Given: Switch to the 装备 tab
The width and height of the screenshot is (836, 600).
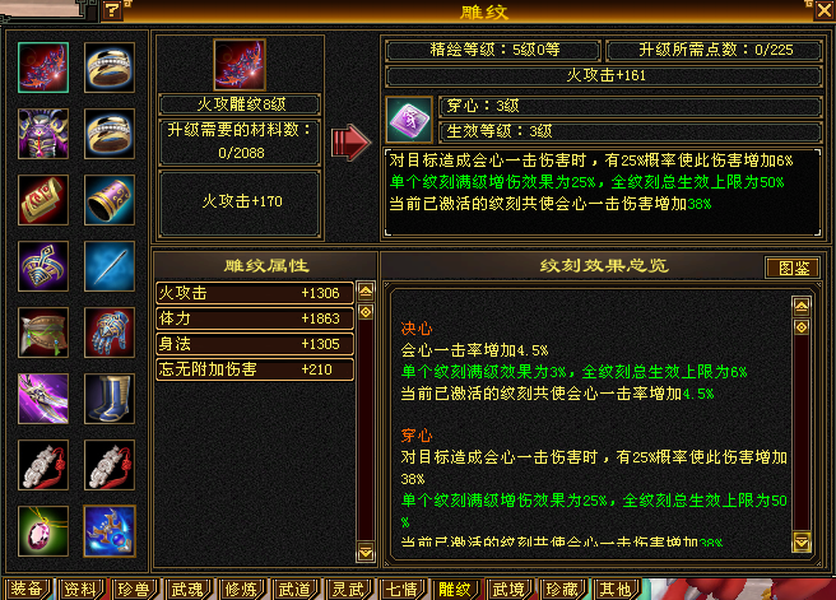Looking at the screenshot, I should point(27,589).
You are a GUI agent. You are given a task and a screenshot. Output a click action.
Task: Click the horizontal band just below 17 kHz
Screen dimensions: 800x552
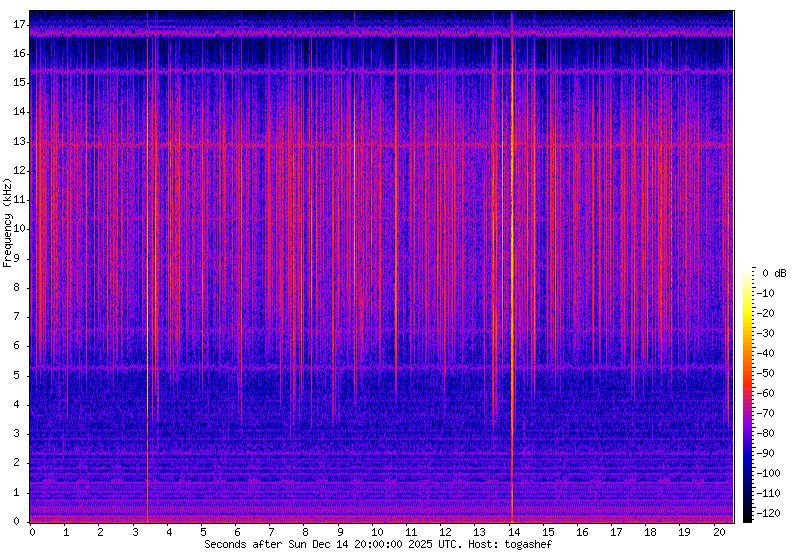tap(380, 33)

- Task statement -
Output the data exactly as it appears. The pictures do not belong in it.

- Expected answer -
Given: Switch to the 装备 tab
The width and height of the screenshot is (836, 600).
Looking at the screenshot, I should point(27,589).
You are a GUI agent. You are given a task and a screenshot. Output a click action.
Task: Click the horizontal band just below 17 kHz
Screen dimensions: 800x552
tap(380, 33)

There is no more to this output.